EXERCISE DIRECTIONS ▸ Your answer should be the complete set of entries, transcribed exactly.

(Stored items)
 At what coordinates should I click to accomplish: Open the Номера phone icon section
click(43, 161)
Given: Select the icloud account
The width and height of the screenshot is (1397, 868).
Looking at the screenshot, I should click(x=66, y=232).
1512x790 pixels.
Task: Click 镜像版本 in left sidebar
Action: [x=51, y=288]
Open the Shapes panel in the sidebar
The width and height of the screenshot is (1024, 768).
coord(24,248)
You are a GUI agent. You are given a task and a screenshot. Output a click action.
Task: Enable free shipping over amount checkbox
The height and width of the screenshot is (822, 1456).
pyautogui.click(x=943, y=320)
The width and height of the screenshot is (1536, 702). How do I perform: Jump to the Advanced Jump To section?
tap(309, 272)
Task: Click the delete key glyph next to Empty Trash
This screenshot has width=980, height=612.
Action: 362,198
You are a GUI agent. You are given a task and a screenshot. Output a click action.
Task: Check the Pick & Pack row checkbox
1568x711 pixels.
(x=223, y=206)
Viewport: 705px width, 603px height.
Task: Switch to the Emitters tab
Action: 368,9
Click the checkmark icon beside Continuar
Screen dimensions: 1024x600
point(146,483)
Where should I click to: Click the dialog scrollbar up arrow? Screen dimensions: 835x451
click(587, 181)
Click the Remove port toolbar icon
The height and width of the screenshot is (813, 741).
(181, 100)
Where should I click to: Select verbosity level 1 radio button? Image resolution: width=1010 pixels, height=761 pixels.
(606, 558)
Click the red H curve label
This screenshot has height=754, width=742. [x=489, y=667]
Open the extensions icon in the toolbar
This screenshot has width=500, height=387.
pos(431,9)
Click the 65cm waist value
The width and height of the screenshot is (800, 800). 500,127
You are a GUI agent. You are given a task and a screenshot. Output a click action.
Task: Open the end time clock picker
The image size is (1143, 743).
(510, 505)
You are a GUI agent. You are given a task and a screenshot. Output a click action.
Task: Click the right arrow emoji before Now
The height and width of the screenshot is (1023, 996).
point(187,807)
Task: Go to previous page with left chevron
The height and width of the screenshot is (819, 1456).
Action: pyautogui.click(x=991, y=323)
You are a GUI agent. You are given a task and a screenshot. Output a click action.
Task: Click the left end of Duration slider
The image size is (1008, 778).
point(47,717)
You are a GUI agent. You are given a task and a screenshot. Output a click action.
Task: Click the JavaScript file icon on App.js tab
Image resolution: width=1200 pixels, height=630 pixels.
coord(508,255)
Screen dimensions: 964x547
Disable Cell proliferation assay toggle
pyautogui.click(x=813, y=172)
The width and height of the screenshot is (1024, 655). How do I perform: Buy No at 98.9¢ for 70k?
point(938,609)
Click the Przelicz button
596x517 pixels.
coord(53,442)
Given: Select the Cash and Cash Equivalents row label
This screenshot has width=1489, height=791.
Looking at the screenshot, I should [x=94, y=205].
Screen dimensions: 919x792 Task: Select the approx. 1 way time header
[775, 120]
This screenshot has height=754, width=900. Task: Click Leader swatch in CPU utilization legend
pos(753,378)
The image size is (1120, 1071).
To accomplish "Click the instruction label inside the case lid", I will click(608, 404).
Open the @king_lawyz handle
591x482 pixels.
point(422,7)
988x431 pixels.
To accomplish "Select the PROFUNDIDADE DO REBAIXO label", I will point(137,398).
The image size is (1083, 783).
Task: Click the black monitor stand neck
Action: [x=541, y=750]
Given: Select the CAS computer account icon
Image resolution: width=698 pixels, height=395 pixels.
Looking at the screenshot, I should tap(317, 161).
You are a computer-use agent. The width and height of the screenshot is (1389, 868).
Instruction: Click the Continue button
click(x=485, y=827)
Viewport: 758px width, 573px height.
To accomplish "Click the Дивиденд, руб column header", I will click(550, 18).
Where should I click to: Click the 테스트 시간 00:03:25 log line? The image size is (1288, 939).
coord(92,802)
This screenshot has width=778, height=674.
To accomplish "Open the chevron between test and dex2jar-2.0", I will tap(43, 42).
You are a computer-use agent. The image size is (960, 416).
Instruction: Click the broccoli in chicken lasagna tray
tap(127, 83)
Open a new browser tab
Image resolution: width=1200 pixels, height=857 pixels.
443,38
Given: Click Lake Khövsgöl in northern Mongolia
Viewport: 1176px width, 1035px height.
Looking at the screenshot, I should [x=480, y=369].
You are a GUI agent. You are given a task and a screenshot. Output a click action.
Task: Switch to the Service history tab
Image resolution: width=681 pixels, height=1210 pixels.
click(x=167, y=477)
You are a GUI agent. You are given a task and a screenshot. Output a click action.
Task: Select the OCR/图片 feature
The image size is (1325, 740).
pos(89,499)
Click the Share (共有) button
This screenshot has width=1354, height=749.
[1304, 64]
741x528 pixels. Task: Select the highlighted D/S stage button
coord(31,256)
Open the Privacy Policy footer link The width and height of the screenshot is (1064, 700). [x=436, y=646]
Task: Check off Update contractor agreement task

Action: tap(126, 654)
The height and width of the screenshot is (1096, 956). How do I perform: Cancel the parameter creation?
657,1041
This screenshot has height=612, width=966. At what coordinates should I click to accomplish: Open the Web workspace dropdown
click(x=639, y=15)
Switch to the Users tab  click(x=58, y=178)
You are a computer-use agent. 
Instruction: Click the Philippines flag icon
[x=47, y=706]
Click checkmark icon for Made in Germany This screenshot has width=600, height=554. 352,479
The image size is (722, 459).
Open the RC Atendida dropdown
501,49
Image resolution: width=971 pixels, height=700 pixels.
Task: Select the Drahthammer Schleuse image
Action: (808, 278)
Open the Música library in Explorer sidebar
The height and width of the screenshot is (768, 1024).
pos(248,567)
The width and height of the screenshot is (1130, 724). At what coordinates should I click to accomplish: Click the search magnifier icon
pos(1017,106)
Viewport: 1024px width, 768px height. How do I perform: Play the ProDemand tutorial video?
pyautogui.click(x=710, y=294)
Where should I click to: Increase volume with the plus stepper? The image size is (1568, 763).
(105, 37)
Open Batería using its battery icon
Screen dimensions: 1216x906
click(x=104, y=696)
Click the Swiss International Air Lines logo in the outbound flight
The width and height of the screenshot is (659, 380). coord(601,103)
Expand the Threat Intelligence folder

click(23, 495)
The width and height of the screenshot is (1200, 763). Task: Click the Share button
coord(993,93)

WRITTEN RESPONSE ▸
 At what coordinates should I click to accomplish: Open the Номера phone icon section
click(43, 161)
Given: Select the icloud account
The width and height of the screenshot is (1397, 868).
Looking at the screenshot, I should click(x=66, y=232).
1512x790 pixels.
Task: Click 镜像版本 in left sidebar
Action: [x=51, y=288]
Open the Shapes panel in the sidebar
The width and height of the screenshot is (1024, 768).
coord(24,248)
You are a GUI agent. You are given a task and a screenshot. Output a click action.
Task: Enable free shipping over amount checkbox
The height and width of the screenshot is (822, 1456).
pyautogui.click(x=943, y=320)
The width and height of the screenshot is (1536, 702). How do I perform: Jump to the Advanced Jump To section?
tap(309, 272)
Task: Click the delete key glyph next to Empty Trash
This screenshot has width=980, height=612.
Action: 362,198
You are a GUI agent. You are given a task and a screenshot. Output a click action.
Task: Check the Pick & Pack row checkbox
1568x711 pixels.
(x=223, y=206)
Viewport: 705px width, 603px height.
Task: Switch to the Emitters tab
Action: 368,9
Click the checkmark icon beside Continuar
Screen dimensions: 1024x600
point(146,483)
Where should I click to: Click the dialog scrollbar up arrow? Screen dimensions: 835x451
click(587, 181)
Click the Remove port toolbar icon
The height and width of the screenshot is (813, 741).
(181, 100)
Where should I click to: Select verbosity level 1 radio button? Image resolution: width=1010 pixels, height=761 pixels.
(606, 558)
Click the red H curve label
This screenshot has height=754, width=742. [x=489, y=667]
Open the extensions icon in the toolbar
This screenshot has width=500, height=387.
pos(431,9)
Click the 65cm waist value
The width and height of the screenshot is (800, 800). 500,127
You are a GUI agent. You are given a task and a screenshot. Output a click action.
Task: Open the end time clock picker
The image size is (1143, 743).
(510, 505)
You are a GUI agent. You are given a task and a screenshot. Output a click action.
Task: Click the right arrow emoji before Now
The height and width of the screenshot is (1023, 996).
point(187,807)
Task: Go to previous page with left chevron
The height and width of the screenshot is (819, 1456).
Action: pyautogui.click(x=991, y=323)
You are a GUI agent. You are given a task and a screenshot. Output a click action.
Task: Click the left end of Duration slider
The image size is (1008, 778).
point(47,717)
You are a GUI agent. You are given a task and a screenshot. Output a click action.
Task: Click the JavaScript file icon on App.js tab
Image resolution: width=1200 pixels, height=630 pixels.
coord(508,255)
Screen dimensions: 964x547
Disable Cell proliferation assay toggle
pyautogui.click(x=813, y=172)
The width and height of the screenshot is (1024, 655). How do I perform: Buy No at 98.9¢ for 70k?
point(938,609)
Click the Przelicz button
596x517 pixels.
coord(53,442)
Given: Select the Cash and Cash Equivalents row label
This screenshot has width=1489, height=791.
Looking at the screenshot, I should [x=94, y=205].
Screen dimensions: 919x792 Task: Select the approx. 1 way time header
[775, 120]
This screenshot has height=754, width=900. Task: Click Leader swatch in CPU utilization legend
pos(753,378)
The image size is (1120, 1071).
To accomplish "Click the instruction label inside the case lid", I will click(608, 404).
Open the @king_lawyz handle
591x482 pixels.
point(422,7)
988x431 pixels.
To accomplish "Select the PROFUNDIDADE DO REBAIXO label", I will point(137,398).
The image size is (1083, 783).
Task: Click the black monitor stand neck
Action: [x=541, y=750]
Given: Select the CAS computer account icon
Image resolution: width=698 pixels, height=395 pixels.
Looking at the screenshot, I should tap(317, 161).
You are a computer-use agent. The width and height of the screenshot is (1389, 868).
Instruction: Click the Continue button
click(x=485, y=827)
Viewport: 758px width, 573px height.
To accomplish "Click the Дивиденд, руб column header", I will click(550, 18).
Where should I click to: Click the 테스트 시간 00:03:25 log line? The image size is (1288, 939).
coord(92,802)
This screenshot has width=778, height=674.
To accomplish "Open the chevron between test and dex2jar-2.0", I will tap(43, 42).
You are a computer-use agent. The image size is (960, 416).
Instruction: Click the broccoli in chicken lasagna tray
tap(127, 83)
Open a new browser tab
Image resolution: width=1200 pixels, height=857 pixels.
443,38
Given: Click Lake Khövsgöl in northern Mongolia
Viewport: 1176px width, 1035px height.
Looking at the screenshot, I should [x=480, y=369].
You are a GUI agent. You are given a task and a screenshot. Output a click action.
Task: Switch to the Service history tab
Image resolution: width=681 pixels, height=1210 pixels.
click(x=167, y=477)
You are a GUI agent. You are given a task and a screenshot. Output a click action.
Task: Select the OCR/图片 feature
The image size is (1325, 740).
pos(89,499)
Click the Share (共有) button
This screenshot has width=1354, height=749.
[1304, 64]
741x528 pixels. Task: Select the highlighted D/S stage button
coord(31,256)
Open the Privacy Policy footer link The width and height of the screenshot is (1064, 700). [x=436, y=646]
Task: Check off Update contractor agreement task

Action: tap(126, 654)
The height and width of the screenshot is (1096, 956). How do I perform: Cancel the parameter creation?
657,1041
This screenshot has height=612, width=966. At what coordinates should I click to accomplish: Open the Web workspace dropdown
click(x=639, y=15)
Switch to the Users tab  click(x=58, y=178)
You are a computer-use agent. 
Instruction: Click the Philippines flag icon
[x=47, y=706]
Click checkmark icon for Made in Germany This screenshot has width=600, height=554. 352,479
The image size is (722, 459).
Open the RC Atendida dropdown
501,49
Image resolution: width=971 pixels, height=700 pixels.
Task: Select the Drahthammer Schleuse image
Action: (808, 278)
Open the Música library in Explorer sidebar
The height and width of the screenshot is (768, 1024).
pos(248,567)
The width and height of the screenshot is (1130, 724). At what coordinates should I click to accomplish: Click the search magnifier icon
pos(1017,106)
Viewport: 1024px width, 768px height. How do I perform: Play the ProDemand tutorial video?
pyautogui.click(x=710, y=294)
Where should I click to: Increase volume with the plus stepper? The image size is (1568, 763).
(105, 37)
Open Batería using its battery icon
Screen dimensions: 1216x906
click(x=104, y=696)
Click the Swiss International Air Lines logo in the outbound flight
The width and height of the screenshot is (659, 380). coord(601,103)
Expand the Threat Intelligence folder

click(23, 495)
The width and height of the screenshot is (1200, 763). Task: Click the Share button
coord(993,93)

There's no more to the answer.